The three main fencing moves explained
Fencing is a great sport for getting your body healthy and active through mentally tough exercise. However, before you start out in this rewarding sport, it’s best to know the main fencing moves and the correct fencing stance. Here’s our guide to fencing moves and positioning.
There are three main moves used in fencing:
Lunge — the basic attacking move. The sword arm is extended fully, while the back leg remains stationary as the front leg moves forward.
Parry — a defensive action where the fencer blocks the opponent’s lunge. When parrying, only the blade should move, while the arm should be kept as straight as possible.
Riposte — a counterattack by the fencer who has blocked the opponent with a parry.
The correct fencing stance is as follows:
- The correct position involves pointing the front foot straight forward, with the back foot at a 90 degree angle to it. The feet should be around 91cm (3ft) apart.
- Both legs should be bent, to enable the fencer to readily move speedily to make an attack or defend.

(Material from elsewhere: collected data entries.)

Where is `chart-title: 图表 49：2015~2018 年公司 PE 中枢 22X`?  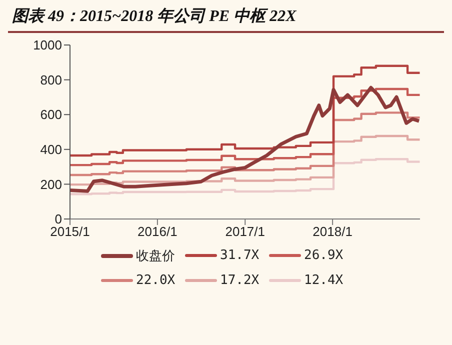 chart-title: 图表 49：2015~2018 年公司 PE 中枢 22X is located at coordinates (154, 16).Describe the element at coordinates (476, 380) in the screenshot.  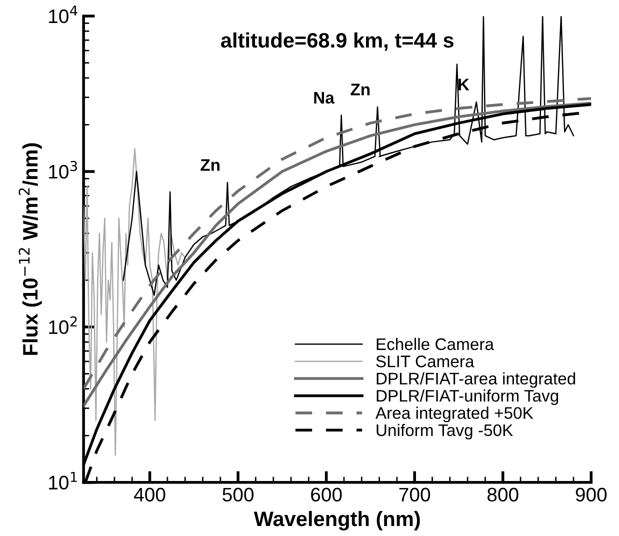
I see `legend-label: DPLR/FIAT-area integrated` at that location.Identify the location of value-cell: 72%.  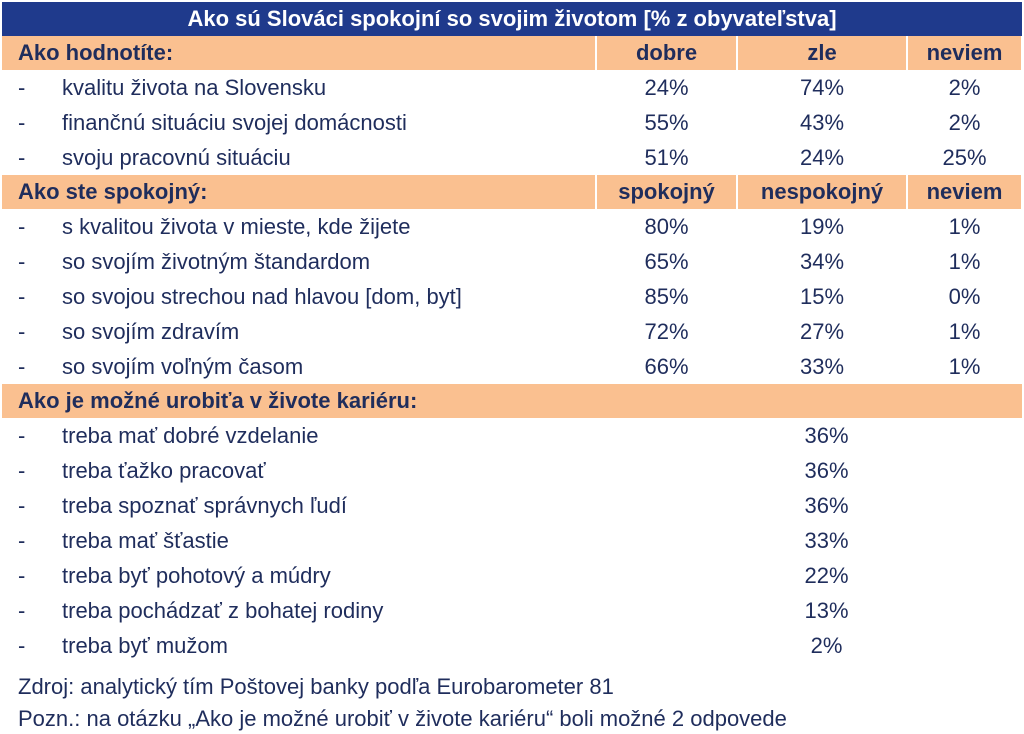
(666, 332).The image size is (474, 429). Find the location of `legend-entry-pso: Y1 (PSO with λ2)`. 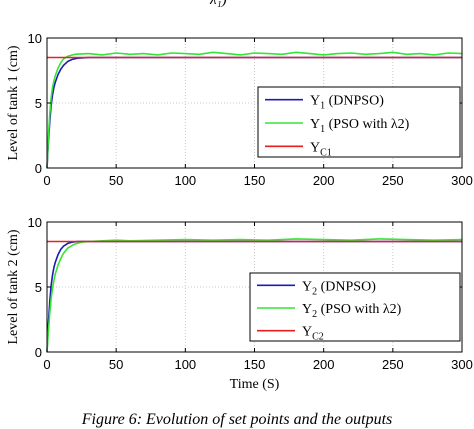

legend-entry-pso: Y1 (PSO with λ2) is located at coordinates (360, 126).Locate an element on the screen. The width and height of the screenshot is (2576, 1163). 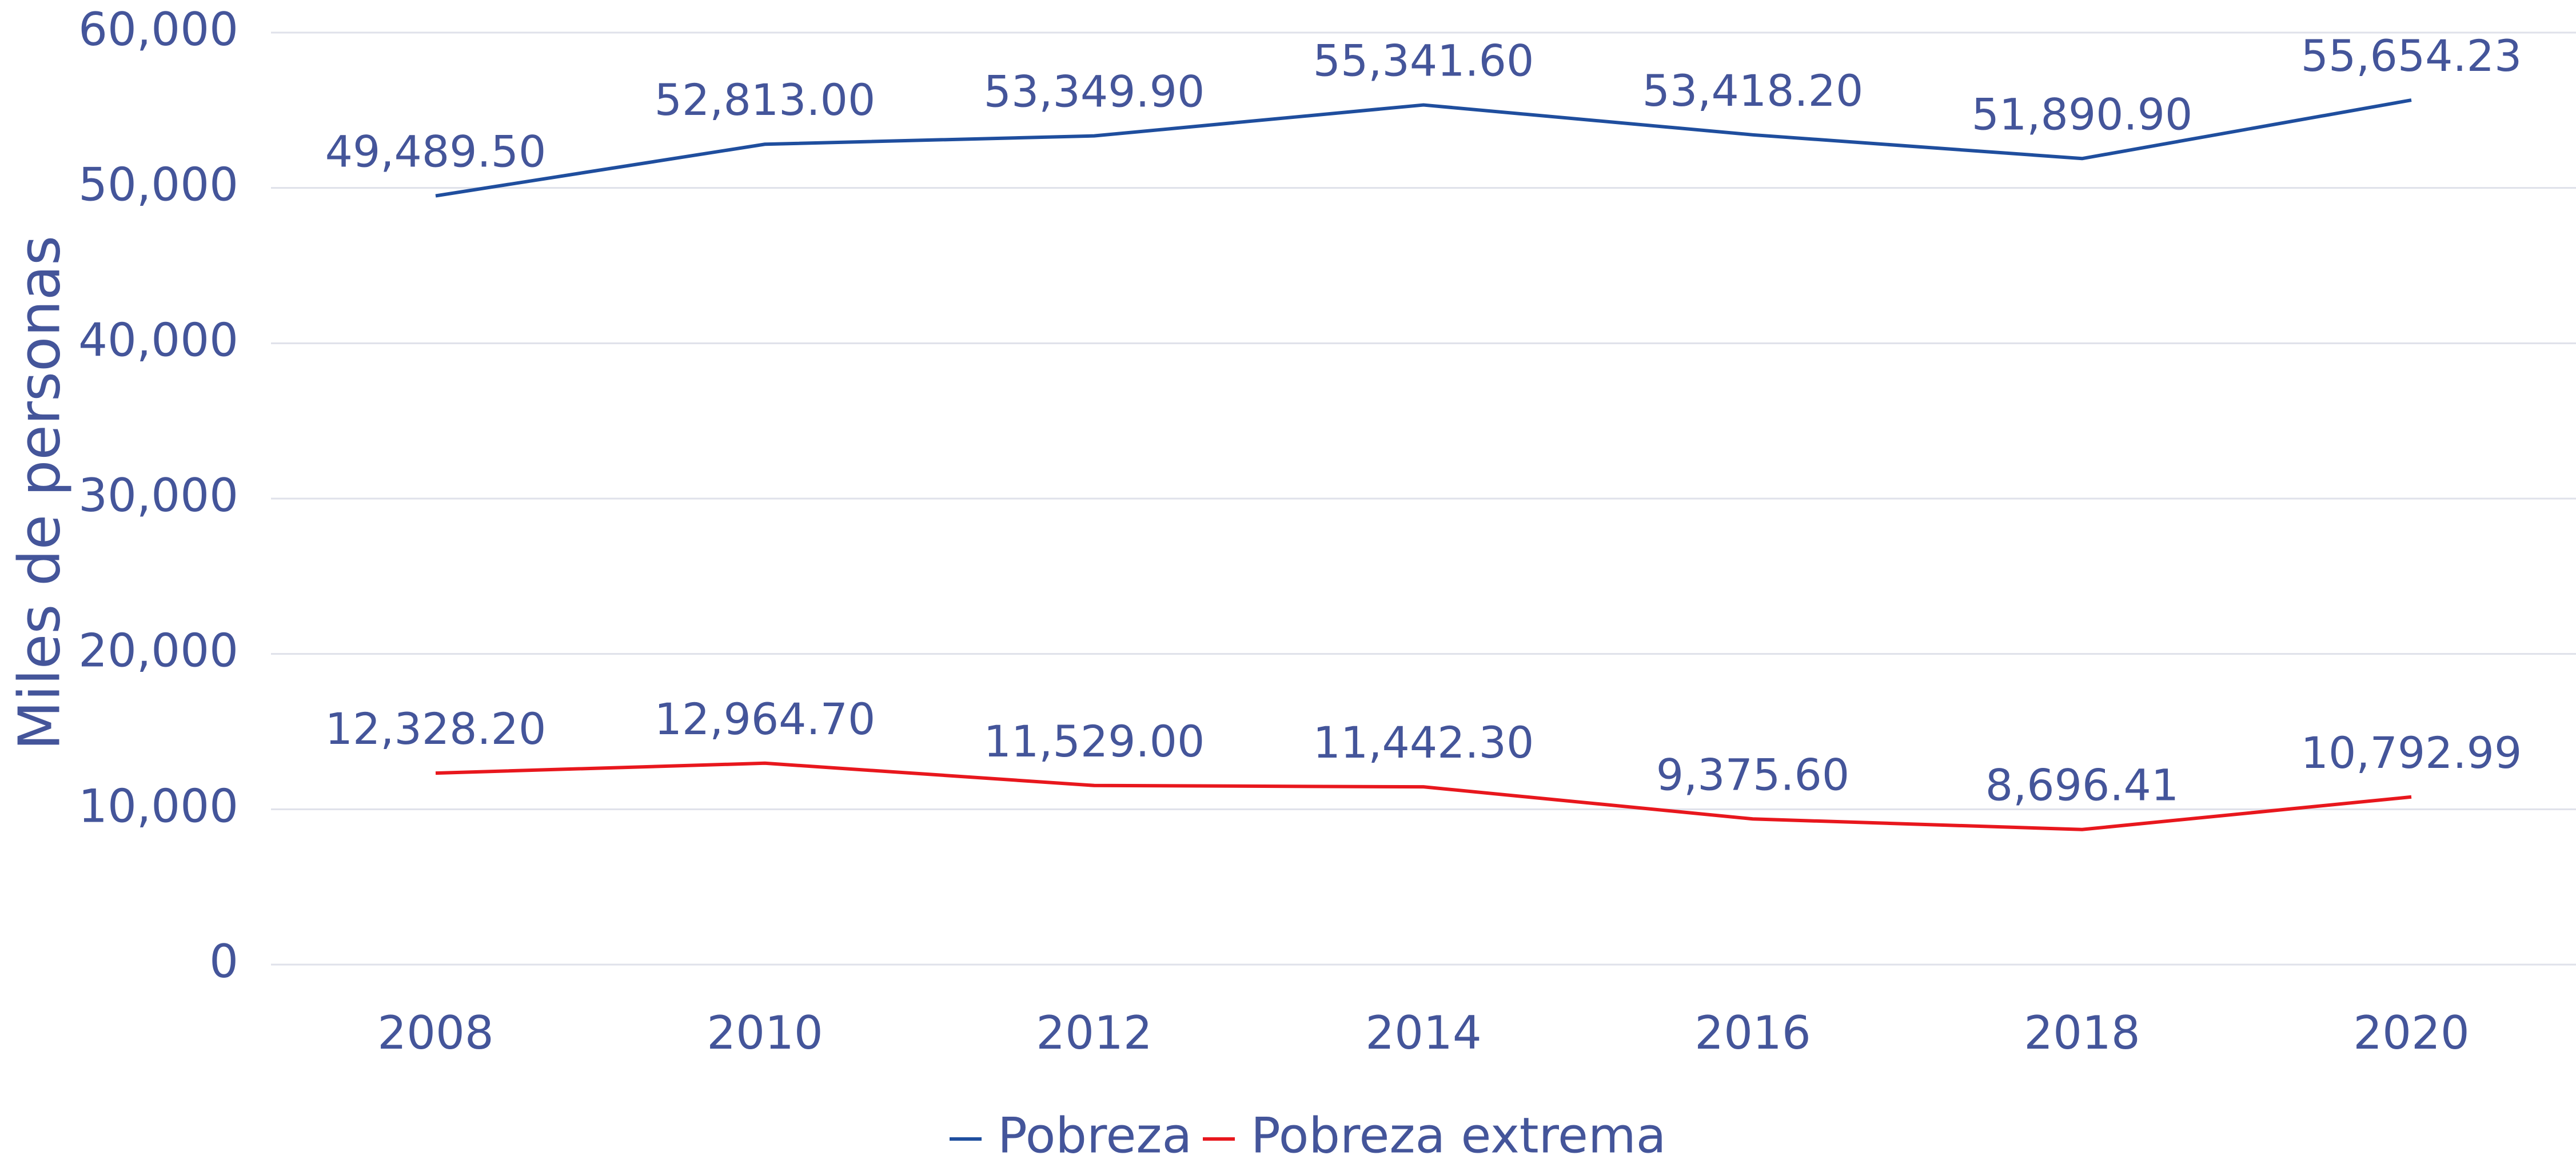
y-tick-label: 0 is located at coordinates (224, 961).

- The sword arm should be bent at a 45 degree angle in front of the fencer, and the other arm should be kept behind the fencer.

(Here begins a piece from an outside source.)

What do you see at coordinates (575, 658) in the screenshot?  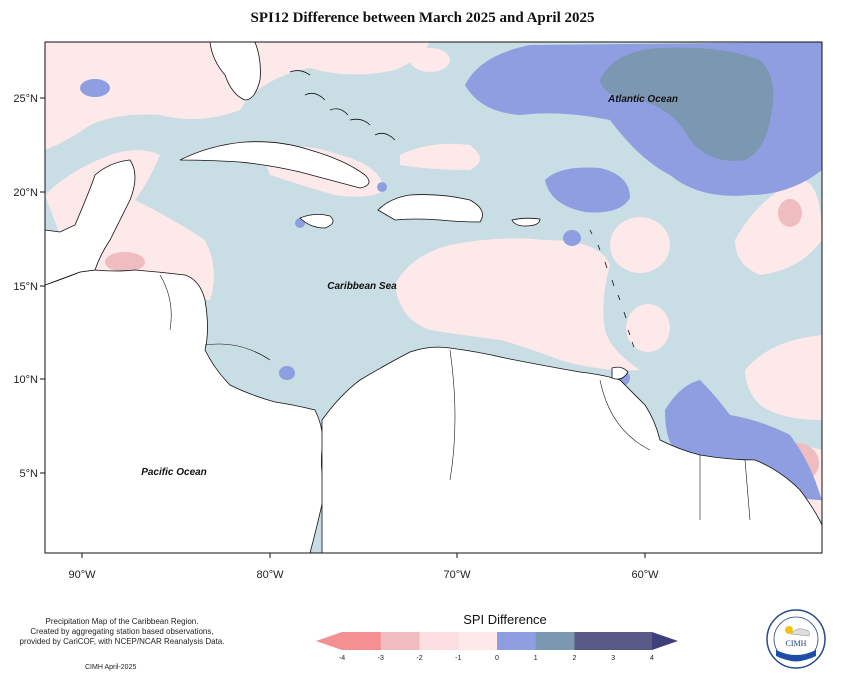 I see `legend-tick-label: 2` at bounding box center [575, 658].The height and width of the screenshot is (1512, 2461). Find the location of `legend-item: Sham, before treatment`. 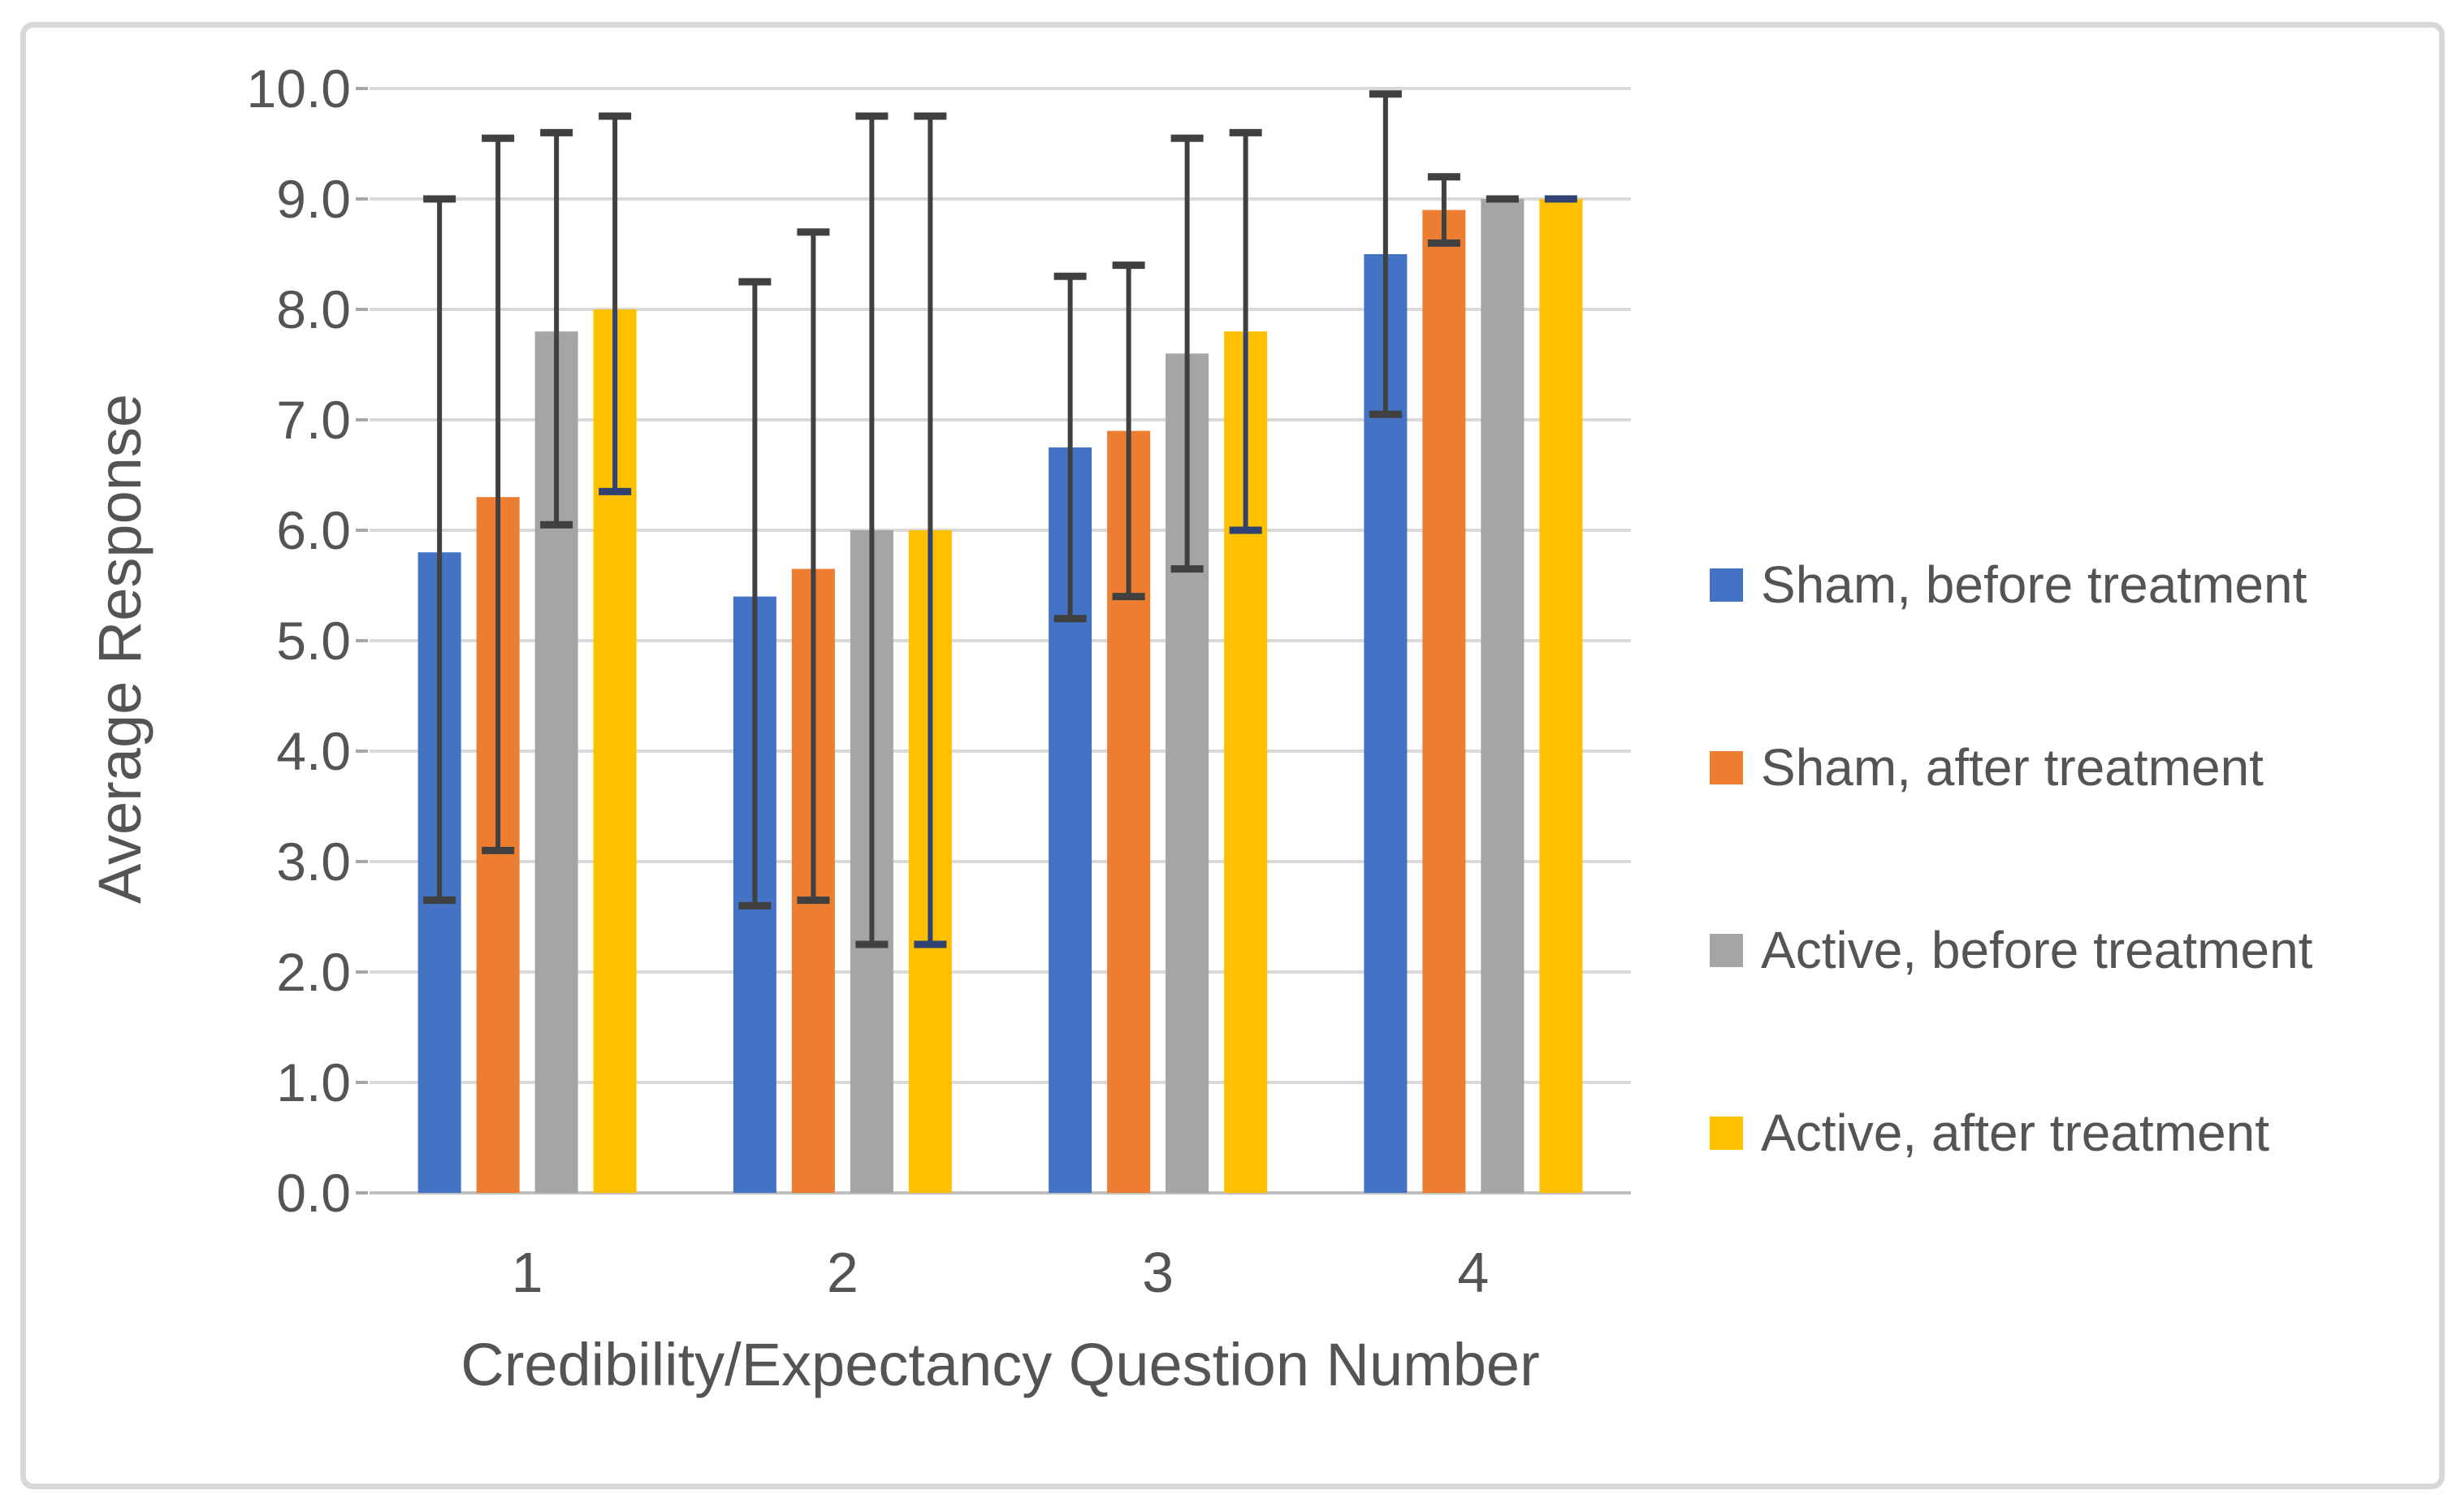

legend-item: Sham, before treatment is located at coordinates (2008, 584).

- When moving forward in fencing, the front foot should move first, and then be followed by the back foot.
- When moving backward, the back foot should move first and then be followed by the front foot.
There are four types of fencing attack on an opponent:
- High outside — an attack to the top of the opponent, going to the outside of the blade between the opponent’s weapon and shoulder.
- Low outside — the same area as high outside but made closer to the waist.
- High inside — going inside of the blade, in the middle of the chest to the shoulder.
- Low inside — the same as high inside but lower.